The problem: Reproduce each of the following lines without any changes.

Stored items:

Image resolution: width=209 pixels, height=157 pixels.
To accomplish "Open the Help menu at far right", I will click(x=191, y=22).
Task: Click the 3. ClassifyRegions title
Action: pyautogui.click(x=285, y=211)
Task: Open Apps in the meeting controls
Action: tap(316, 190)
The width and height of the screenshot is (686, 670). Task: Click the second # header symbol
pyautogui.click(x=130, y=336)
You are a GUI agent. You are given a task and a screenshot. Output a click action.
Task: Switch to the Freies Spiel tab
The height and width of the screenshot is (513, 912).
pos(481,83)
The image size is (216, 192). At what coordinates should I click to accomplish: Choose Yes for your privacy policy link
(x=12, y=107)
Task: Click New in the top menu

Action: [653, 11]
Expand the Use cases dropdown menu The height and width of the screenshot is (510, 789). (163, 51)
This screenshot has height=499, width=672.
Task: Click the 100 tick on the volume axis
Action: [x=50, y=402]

Answer to this exercise:
Image resolution: width=209 pixels, height=157 pixels.
To accomplish "Open the Help menu at far right", I will click(x=191, y=22).
Task: Click the 3. ClassifyRegions title
Action: pyautogui.click(x=285, y=211)
Task: Open Apps in the meeting controls
Action: tap(316, 190)
The width and height of the screenshot is (686, 670). Task: Click the second # header symbol
pyautogui.click(x=130, y=336)
You are a GUI agent. You are given a task and a screenshot. Output a click action.
Task: Switch to the Freies Spiel tab
The height and width of the screenshot is (513, 912).
pos(481,83)
The image size is (216, 192). At what coordinates should I click to accomplish: Choose Yes for your privacy policy link
(x=12, y=107)
Task: Click New in the top menu

Action: [653, 11]
Expand the Use cases dropdown menu The height and width of the screenshot is (510, 789). (163, 51)
This screenshot has height=499, width=672.
Task: Click the 100 tick on the volume axis
Action: [x=50, y=402]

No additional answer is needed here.